* [TASK BRIEF]:
Copy the entries from the start through the line that contains "Viewport: 768px width, 396px", changing "toolbar" to "menu bar" and keeping everything else the same.
:: DATA FOR THE TASK ::
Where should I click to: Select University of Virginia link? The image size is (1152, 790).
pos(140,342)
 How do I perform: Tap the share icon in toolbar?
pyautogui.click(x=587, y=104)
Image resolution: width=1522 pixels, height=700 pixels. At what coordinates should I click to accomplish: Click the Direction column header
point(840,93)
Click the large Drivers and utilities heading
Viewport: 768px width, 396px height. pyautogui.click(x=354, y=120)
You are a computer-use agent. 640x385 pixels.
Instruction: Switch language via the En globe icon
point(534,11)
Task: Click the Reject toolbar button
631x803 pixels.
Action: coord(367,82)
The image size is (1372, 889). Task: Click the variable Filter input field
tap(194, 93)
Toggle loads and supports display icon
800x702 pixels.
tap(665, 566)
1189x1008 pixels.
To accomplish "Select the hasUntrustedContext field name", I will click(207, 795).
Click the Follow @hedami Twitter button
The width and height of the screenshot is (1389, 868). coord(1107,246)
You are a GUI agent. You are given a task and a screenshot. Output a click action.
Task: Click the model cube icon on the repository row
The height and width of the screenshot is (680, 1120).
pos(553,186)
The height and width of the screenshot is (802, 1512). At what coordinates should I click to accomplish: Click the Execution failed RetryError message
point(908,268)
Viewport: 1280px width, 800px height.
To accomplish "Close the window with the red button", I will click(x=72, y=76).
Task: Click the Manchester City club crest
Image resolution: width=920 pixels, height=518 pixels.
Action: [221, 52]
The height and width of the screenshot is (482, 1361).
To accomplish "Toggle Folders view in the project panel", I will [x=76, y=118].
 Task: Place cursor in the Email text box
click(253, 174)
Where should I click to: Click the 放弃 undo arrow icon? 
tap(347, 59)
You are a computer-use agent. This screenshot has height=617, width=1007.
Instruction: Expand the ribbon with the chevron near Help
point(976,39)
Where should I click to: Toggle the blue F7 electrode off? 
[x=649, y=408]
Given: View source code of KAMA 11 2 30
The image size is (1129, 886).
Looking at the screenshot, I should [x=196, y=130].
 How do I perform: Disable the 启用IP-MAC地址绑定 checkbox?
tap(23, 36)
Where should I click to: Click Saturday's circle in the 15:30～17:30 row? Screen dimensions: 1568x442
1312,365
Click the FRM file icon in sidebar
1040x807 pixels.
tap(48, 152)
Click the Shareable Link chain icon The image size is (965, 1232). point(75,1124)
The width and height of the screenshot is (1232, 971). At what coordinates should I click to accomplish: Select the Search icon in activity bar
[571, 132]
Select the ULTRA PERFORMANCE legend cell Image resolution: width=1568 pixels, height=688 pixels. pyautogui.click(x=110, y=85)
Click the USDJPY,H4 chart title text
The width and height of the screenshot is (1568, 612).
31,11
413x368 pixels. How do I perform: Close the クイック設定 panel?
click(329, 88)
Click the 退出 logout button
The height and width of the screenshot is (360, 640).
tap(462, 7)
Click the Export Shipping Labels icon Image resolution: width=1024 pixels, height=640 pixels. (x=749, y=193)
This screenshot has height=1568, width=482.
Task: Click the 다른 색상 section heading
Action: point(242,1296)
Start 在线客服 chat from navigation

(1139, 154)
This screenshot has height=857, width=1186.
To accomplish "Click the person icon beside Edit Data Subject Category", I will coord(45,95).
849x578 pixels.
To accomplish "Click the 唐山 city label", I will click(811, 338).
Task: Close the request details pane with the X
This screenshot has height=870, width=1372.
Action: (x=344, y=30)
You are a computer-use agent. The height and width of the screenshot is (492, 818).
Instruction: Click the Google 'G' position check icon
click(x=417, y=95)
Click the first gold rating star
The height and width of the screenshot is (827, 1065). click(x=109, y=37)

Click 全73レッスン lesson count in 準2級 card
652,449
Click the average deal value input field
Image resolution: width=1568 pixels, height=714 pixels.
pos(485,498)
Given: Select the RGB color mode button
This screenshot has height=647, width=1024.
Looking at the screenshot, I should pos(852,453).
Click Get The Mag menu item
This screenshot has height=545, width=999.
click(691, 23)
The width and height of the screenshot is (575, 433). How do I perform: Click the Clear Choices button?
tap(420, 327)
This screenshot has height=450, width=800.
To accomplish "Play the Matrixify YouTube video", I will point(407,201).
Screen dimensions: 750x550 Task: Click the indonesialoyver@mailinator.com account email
:::
* [OUTPUT OF THE EXERCISE]:
Where should I click to: Select University of Virginia link? The image size is (1152, 790).
pos(140,342)
 How do I perform: Tap the share icon in menu bar?
pyautogui.click(x=587, y=104)
Image resolution: width=1522 pixels, height=700 pixels. At what coordinates should I click to accomplish: Click the Direction column header
point(840,93)
Click the large Drivers and utilities heading
Viewport: 768px width, 396px height. pyautogui.click(x=354, y=120)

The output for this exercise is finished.